Graveyard of the future
- capabilityspeculative design
The goal of this project was to design and prototype an interactive artefact from a speculative future, which was to be featured at a public exhibition. Apart from offering a provocative, reflective and interactive experience, the artefact had to make visitors reflect on the role technology plays in our current and future worlds.
The exhibition reimagined the graveyard of the future to be a museological experience, where people can explore the premises to learn from the deceased. At the same time the installation also encouraged visitors to reflect on what can be done with their data—and that once that data is out in the world it will likely surpass their lifetime.
By holding the data explorer against a wall with diamond shaped graves, visitors could hear stories compiled of data elements by that deceased person. By rotating the rings on the device different channels of data could be explored and listened to.
We applied a make-first strategy throughout this design project—gradually improving the fidelity of both the concept and the interactive artefact. Very early on in the process we settled on exploring the context of data after death. We started out with the analogy of a family portrait gallery—which we enacted in order to quickly gather insights.
In the later stages of the project I mainly focused on building the interactive experience through hardware and software prototyping. In consecutive iterations we explored different kinds shapes and ways to explore the data (e.g. through a text-based interface). We quickly settled for an explorative device that would be used to browse the data of people spatially.
We finally settled for exploring the graveyard through audio, as it offers a more personal experience. We prototyped the device first through enacting the audio feedback. Then in the next iteration I used Processing to quickly test the audio feedback using a standard speaker.
For the final prototype I used an RFID reader to identify where the data explorer was held. An Xbee radio was used to communicate the position to the LEDs in the wall to act correspondingly. An audio board on an Arduino was used to play the audio snippets—and two potentiometers in the rings were used to interact with the system.
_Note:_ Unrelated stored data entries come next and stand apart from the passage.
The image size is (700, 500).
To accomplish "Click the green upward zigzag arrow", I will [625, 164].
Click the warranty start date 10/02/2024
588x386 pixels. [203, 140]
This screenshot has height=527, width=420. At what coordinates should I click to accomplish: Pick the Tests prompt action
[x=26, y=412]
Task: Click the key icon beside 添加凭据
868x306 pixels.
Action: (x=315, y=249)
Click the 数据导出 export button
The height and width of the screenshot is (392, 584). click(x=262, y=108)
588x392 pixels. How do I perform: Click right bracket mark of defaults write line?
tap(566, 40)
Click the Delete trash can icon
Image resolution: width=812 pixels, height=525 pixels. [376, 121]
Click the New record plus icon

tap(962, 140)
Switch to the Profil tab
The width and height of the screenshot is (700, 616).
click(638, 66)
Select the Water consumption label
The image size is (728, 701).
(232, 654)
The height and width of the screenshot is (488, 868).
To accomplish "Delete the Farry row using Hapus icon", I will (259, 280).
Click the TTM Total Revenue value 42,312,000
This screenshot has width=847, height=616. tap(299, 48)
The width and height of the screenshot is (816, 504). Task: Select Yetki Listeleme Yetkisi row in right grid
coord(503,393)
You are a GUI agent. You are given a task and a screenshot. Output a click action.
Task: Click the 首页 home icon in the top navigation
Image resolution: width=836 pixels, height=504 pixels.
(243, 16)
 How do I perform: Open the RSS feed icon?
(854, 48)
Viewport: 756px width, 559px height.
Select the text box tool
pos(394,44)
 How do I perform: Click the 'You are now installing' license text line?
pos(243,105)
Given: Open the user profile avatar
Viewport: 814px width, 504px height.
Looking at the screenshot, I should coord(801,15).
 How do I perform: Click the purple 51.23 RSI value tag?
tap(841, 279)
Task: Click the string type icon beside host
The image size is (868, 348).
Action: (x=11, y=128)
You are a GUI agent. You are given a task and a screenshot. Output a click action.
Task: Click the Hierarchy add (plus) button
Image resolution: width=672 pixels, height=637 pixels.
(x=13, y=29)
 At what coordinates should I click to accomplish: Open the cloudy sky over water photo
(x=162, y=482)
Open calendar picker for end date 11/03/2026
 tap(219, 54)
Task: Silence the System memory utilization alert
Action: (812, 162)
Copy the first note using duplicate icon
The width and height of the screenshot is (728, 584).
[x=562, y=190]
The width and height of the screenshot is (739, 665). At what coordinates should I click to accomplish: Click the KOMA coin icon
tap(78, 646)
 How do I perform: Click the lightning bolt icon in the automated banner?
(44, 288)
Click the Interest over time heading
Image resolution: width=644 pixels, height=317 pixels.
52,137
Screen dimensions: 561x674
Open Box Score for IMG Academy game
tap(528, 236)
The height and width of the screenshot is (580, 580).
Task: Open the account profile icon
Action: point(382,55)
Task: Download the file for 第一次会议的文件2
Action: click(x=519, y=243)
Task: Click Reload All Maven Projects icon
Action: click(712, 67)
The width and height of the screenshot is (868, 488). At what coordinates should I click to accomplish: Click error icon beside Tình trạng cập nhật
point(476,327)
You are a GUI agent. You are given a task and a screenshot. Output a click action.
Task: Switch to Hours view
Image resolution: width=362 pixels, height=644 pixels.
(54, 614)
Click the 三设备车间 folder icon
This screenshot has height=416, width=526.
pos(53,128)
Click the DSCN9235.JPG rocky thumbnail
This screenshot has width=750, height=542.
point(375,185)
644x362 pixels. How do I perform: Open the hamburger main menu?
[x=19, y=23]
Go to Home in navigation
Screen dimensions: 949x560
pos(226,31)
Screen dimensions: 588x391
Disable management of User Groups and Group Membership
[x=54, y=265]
For the DeSForM conference 2017, the prototype was redesigned to improve the interaction with the prototype. The shape of the device is more directional, and the device has to fit in a cavity for it to function. I miniaturised electronics were miniaturised to make the device easier to hold. The data channels can be browsed through with a wheel on top of the device—using a rotary encoder instead of potentiometers. Stories of the deceased are alternated with fragments of noise—this way the interaction is like tuning a radio.